Optical atomic clocks are the most accurate measurement devices ever constructed and have found many applications in fundamental science and technology^1,2,3. The use of highly charged ions (HCI) as a new class of references for highest-accuracy clocks and precision tests of fundamental physics^{4,5,6,7,8,9,10,11} has long been motivated by their extreme atomic properties and reduced sensitivity to perturbations from external electric and magnetic fields compared with singly charged ions or neutral atoms. Here we present the realization of this new class of clocks, based on an optical magnetic-dipole transition in Ar¹³⁺. Its comprehensively evaluated systematic frequency uncertainty of 2.2 × 10⁻¹⁷ is comparable with that of many optical clocks in operation. From clock comparisons, we improve by eight and nine orders of magnitude on the uncertainties for the absolute transition frequency¹² and isotope shift (⁴⁰Ar versus ³⁶Ar) (ref. ¹³), respectively. These measurements allow us to investigate the largely unexplored quantum electrodynamic (QED) nuclear recoil, presented as part of improved calculations of the isotope shift, which reduce the uncertainty of previous theory¹⁴ by a factor of three. This work establishes forbidden optical transitions in HCI as references for cutting-edge optical clocks and future high-sensitivity searches for physics beyond the standard model.

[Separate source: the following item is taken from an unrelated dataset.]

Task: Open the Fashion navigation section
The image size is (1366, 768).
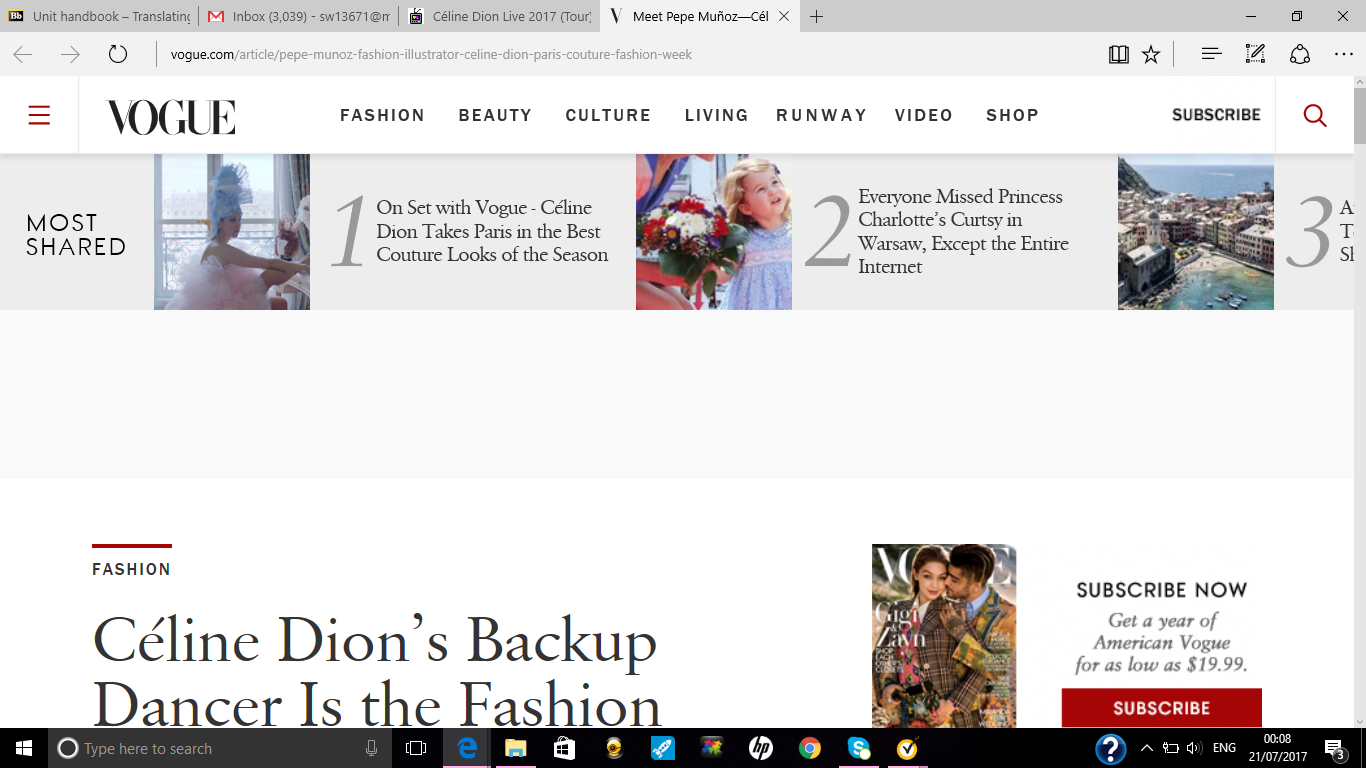Action: [382, 116]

光学原子钟是有史以来最精确的测量设备，在基础科学和技术^1,2,3中有许多应用。^{使用高电荷离子 (HCI) 作为最高精度时钟和基础物理学精密测试4,5,6,7,8,9,10,11}的新型参考，长期以来一直受到其极端原子特性的推动与单电荷离子或中性原子相比，对外部电场和磁场扰动的敏感性降低。^{在这里，我们基于 Ar 13+}中的光学磁偶极子跃迁展示了这种新型时钟的实现。其综合评估的系统频率不确定度为 2.2 × 10 ⁻¹⁷可与许多运行中的光学时钟相媲美。^{通过时钟比较，我们将绝对跃迁频率12}和同位素位移（⁴⁰ Ar 与³⁶ Ar）（参考文献 ¹³ ）的不确定性分别提高了八个和九个数量级。这些测量使我们能够研究很大程度上未被探索的量子电动力学 (QED) 核反冲，作为改进的同位素位移计算的一部分提出，它将先前理论¹⁴的不确定性降低了三倍。这项工作在 HCI 中建立了禁止的光学跃迁，作为尖端光学时钟和未来超越标准模型的物理高灵敏度搜索的参考。